Will Blandamer explained that in Bury there are joint senior leadership appointments and integrated teams which is an advantage in understanding our place and the way we work. The ability to create opportunities to build joined up teams has been positive. There is still work to be done in terms of the financial flows.  A main concern for Bury is not to lose focus on delivering integrated, quality services which focus on prevention, early intervention, and health inequalities.

 

·         Councillor Tegolo questioned if there would be a consultation on the locality plan.

 

Will Blandamer explained that the locality plan was produced in 2019 and was subject to a lot of consultation including workshops and public engagement. There has been a refreshed plan created with some of the learning which has been developed throughout the pandemic, integration, and a focus on inequality.

 

·         Councillor Hussain asked for the reasons why the GM ICS is being created, questioning if it was based around efficiency savings or the system being more Manchester centric.

 

Will Blandamer explained that it is not a Greater Manchester proposal, it is national legislation that Greater Manchester is implementing. The purpose of the ICS is to reduce some of the competition and move towards a model of collaboration; it is not about a reduction in efficiency saving. There is work being completed on the governance structure to ensure that the GM ICS has locality working at its heart, so it isn’t dominated by Manchester centric. It is important to continue to make sure the governance of the ICS plays due consideration to all localities. 

 

·         Councillor Grimshaw questioned what will happen with the Chief Executives for the 10 authorities, once the GM ICS is established.

 

Will Blandamer explained that Bury has a situation where the CCG and the Council have a joint Chief Executive, which is the same in other parts of Greater Manchester. The employment commitment for CCG staff does not include executive level roles, including the Chief Executive.

 

There needs to be a focal point of health and care in each locality and there is a proposal in the guidance document about place-based leads.
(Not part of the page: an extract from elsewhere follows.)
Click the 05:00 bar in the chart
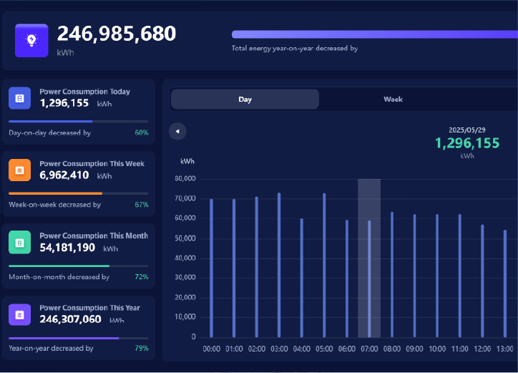The height and width of the screenshot is (373, 518). point(324,265)
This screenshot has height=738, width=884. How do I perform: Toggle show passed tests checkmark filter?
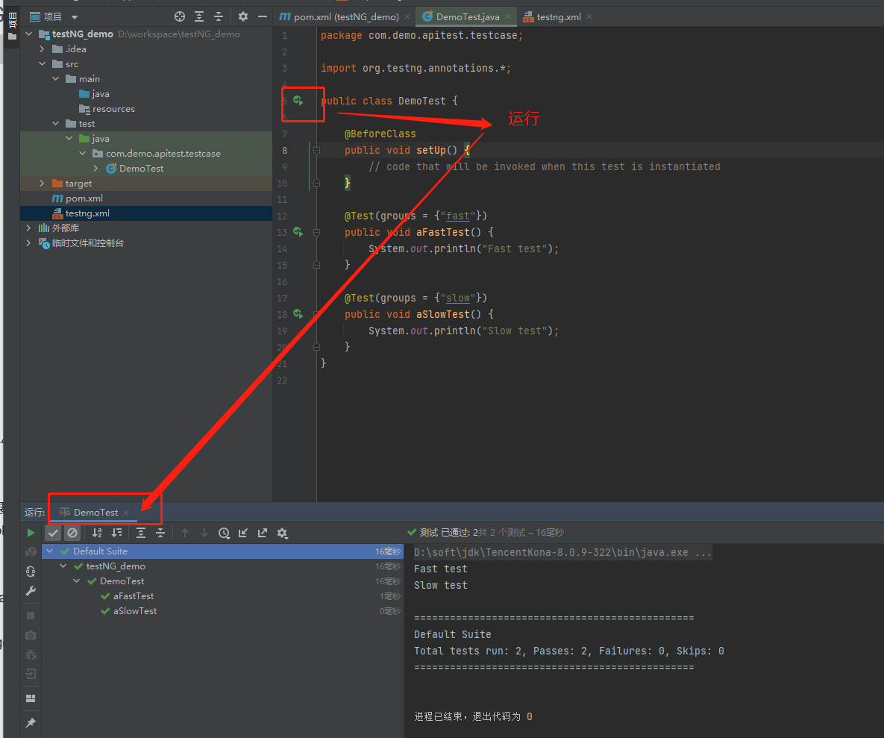point(52,532)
There is further work to complete around the understanding on who the place-based lead is and what it means for staff members who are jointly appointed.   The management structure is a matter for the incoming Chief Executive of the GM ICS.

 

·         Councillor Brown referred to an article in a newspaper which described the system as not working in Greater Manchester, in terms of performance data on health care integration. It was questioned if the GM ICS could overcome the problems.

 

Will Blandamer explained that the article was referring to comments on the model of the health and care devolution. Greater Manchester was challenged on some of the key performance indicators and did not deliver as well as it should have done. Although there were some key ambitions of the health and care devolution programme where Greater Manchester did make a significant different such as public health, school readiness, mental health, and physical activity.

 

Greater Manchester was described as a complex health and care system, it was thought that it would be unlikely to resolve some of the endemic challenges in a short period of time. The metrics described should not dissuade Bury to drive a closer integration of health and care services, and focus on prevention, and better-quality outcomes from hospital services through Fairfield General Hospital and North Manchester Hospital.

 

It was agreed:

 

1.         The refreshed locality plan be added to the Health Scrutiny Committee work programme.